La guerra entre Ucrania y Rusia volvió a intensificarse tras una nueva jornada de ataques de largo alcance que dejó un saldo preliminar de al menos 21 personas fallecidas, además de decenas de heridos y daños considerables en infraestructura de ambos países.
Las ofensivas incluyeron el uso de drones y misiles dirigidos contra diversos objetivos estratégicos, lo que provocó afectaciones en zonas urbanas, instalaciones de infraestructura y áreas residenciales. Equipos de emergencia trabajaron durante varias horas para atender a las víctimas, controlar incendios y realizar labores de búsqueda entre los inmuebles dañados.
De acuerdo con los reportes oficiales, tanto Ucrania como Rusia informaron sobre víctimas derivadas de los bombardeos registrados durante las últimas horas. Las autoridades de ambos países señalaron que los ataques alcanzaron distintos puntos de su territorio, reflejando la continuidad del conflicto y el incremento en el alcance de las operaciones militares.

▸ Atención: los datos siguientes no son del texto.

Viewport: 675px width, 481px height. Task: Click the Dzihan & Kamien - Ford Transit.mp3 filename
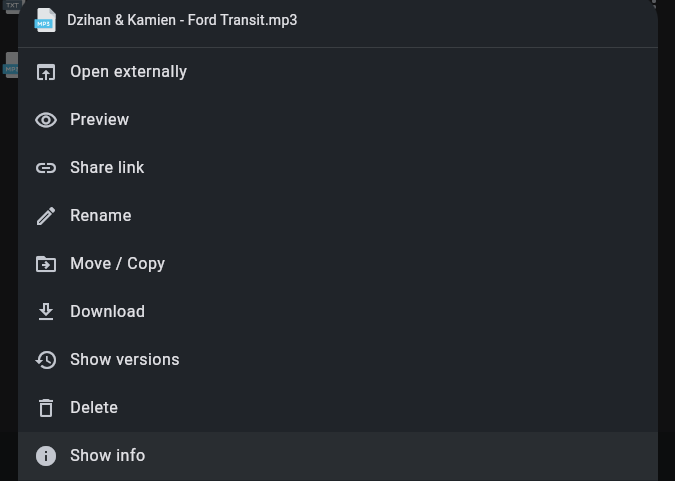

En varias de las zonas afectadas fue necesario activar protocolos de emergencia para evacuar a la población, mientras personal de rescate brindaba atención médica a los heridos y evaluaba los daños ocasionados por las explosiones. Las autoridades locales también realizaron inspecciones para determinar el impacto en servicios básicos e infraestructura crítica.
Desde el inicio de la guerra, ambas naciones han incrementado el uso de tecnología militar de largo alcance, especialmente drones y sistemas de misiles capaces de alcanzar objetivos ubicados a cientos de kilómetros de distancia. Este tipo de operaciones ha elevado la preocupación de la comunidad internacional debido al riesgo que representan para la población civil y para la estabilidad de la región.
Diversos gobiernos y organismos internacionales han reiterado su llamado a reducir la escalada del conflicto y a buscar soluciones mediante el diálogo diplomático. Sin embargo, los enfrentamientos continúan registrándose de manera constante, con nuevos episodios de violencia que siguen cobrando vidas y provocando daños materiales.
El conflicto entre Rusia y Ucrania, iniciado en 2022, ha dejado miles de víctimas y millones de personas desplazadas, además de importantes repercusiones económicas y políticas a nivel mundial. La comunidad internacional permanece atenta a la evolución de los acontecimientos mientras continúan los esfuerzos diplomáticos para encontrar una salida al enfrentamiento.